TASK DIRECTIONS: Return exactly the lines from the "You are a computer-use" line through the last line of the entries below. Include no pictures.

(Data extracted from a collection)
+---+

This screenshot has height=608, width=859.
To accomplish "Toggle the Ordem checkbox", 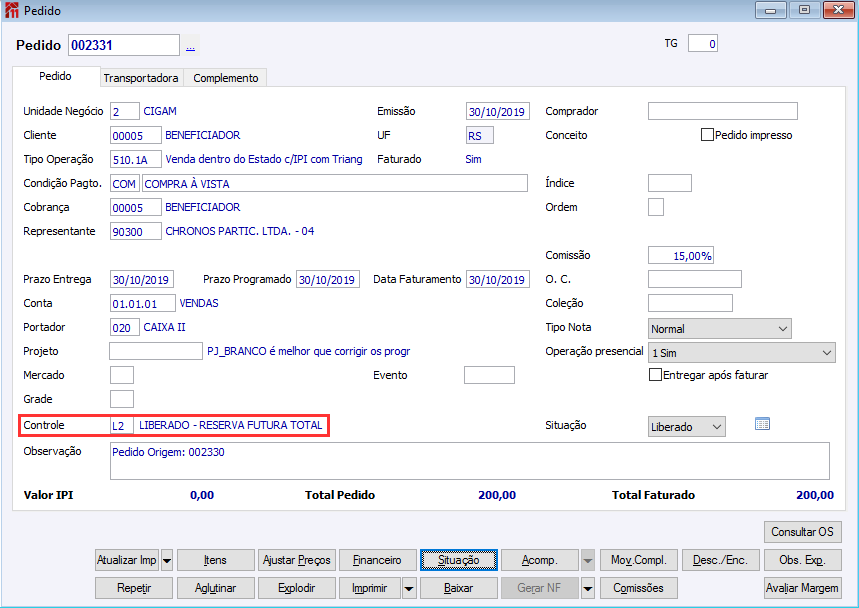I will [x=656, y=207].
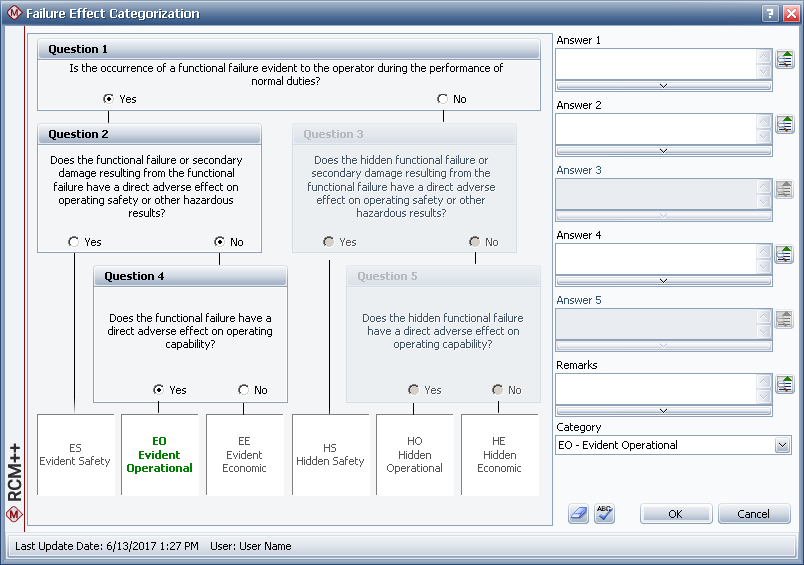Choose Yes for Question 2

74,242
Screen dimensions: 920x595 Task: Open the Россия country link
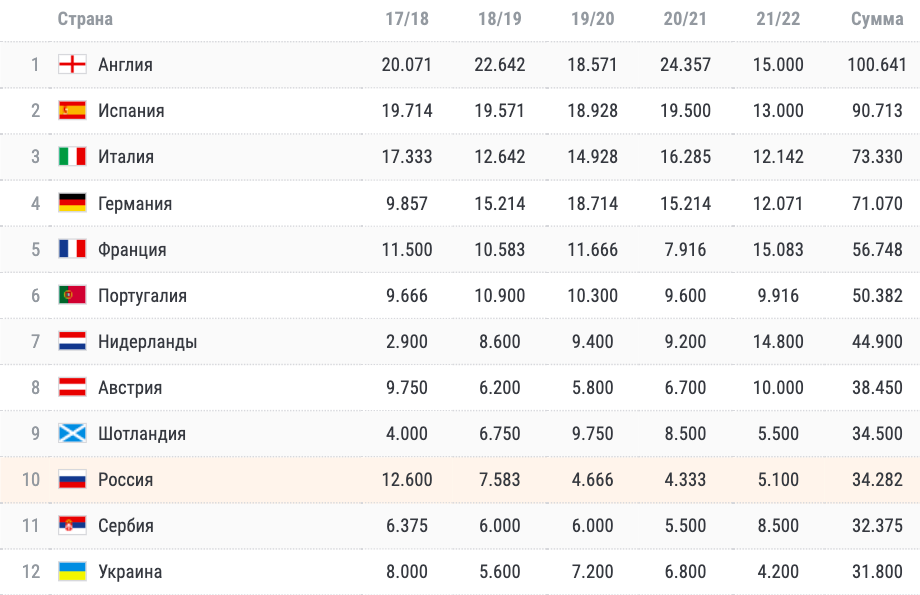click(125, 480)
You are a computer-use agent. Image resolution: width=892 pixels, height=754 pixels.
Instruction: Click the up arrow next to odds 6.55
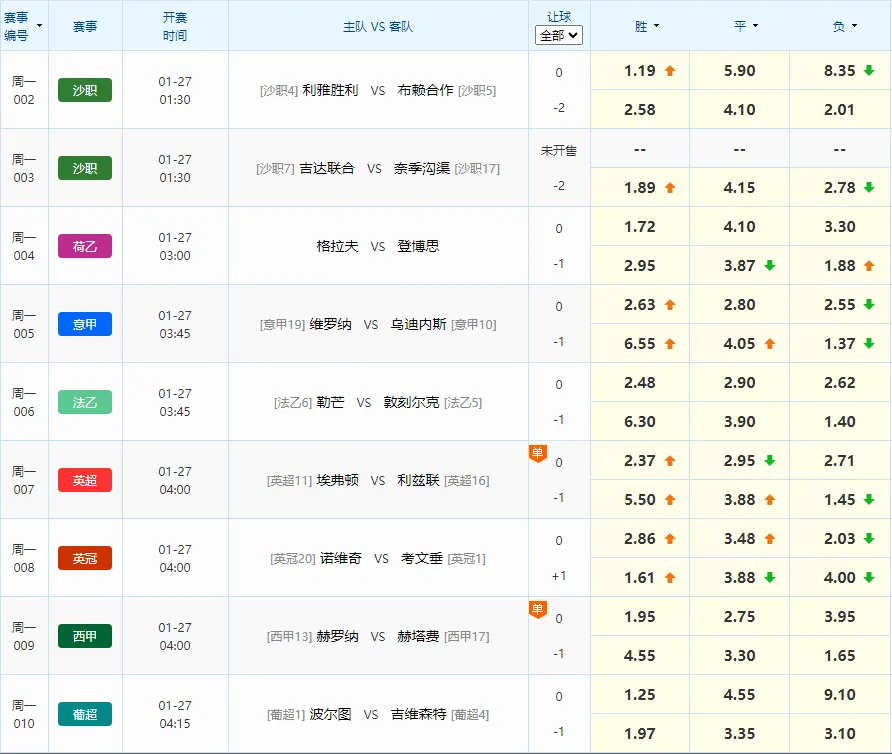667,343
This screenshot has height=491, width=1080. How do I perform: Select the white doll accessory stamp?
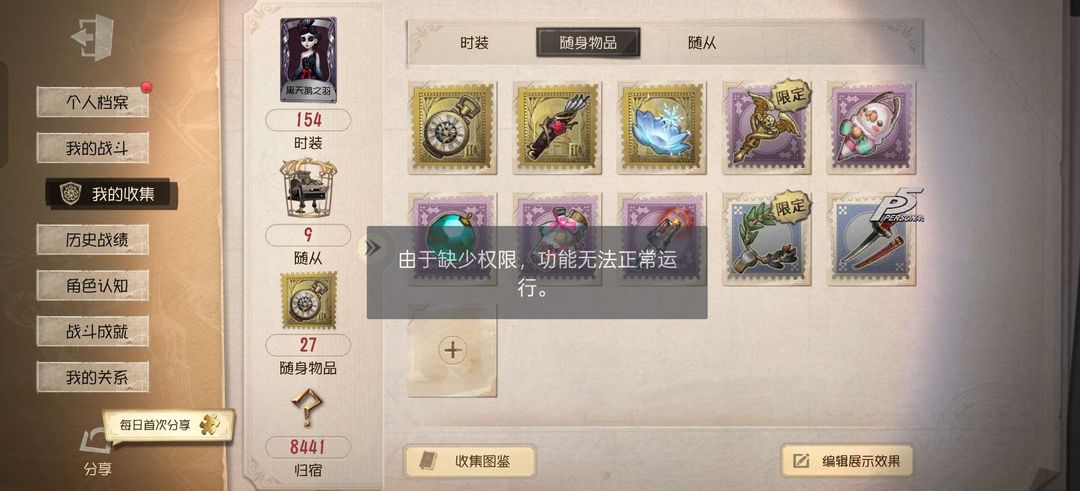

+---+

RESULT OF THE EXERCISE:
You are a computer-use agent. Image resolution: width=892 pixels, height=754 pixels.
Instruction: Click the up arrow next to odds 6.55
667,343
This screenshot has height=491, width=1080. How do I perform: Select the white doll accessory stamp?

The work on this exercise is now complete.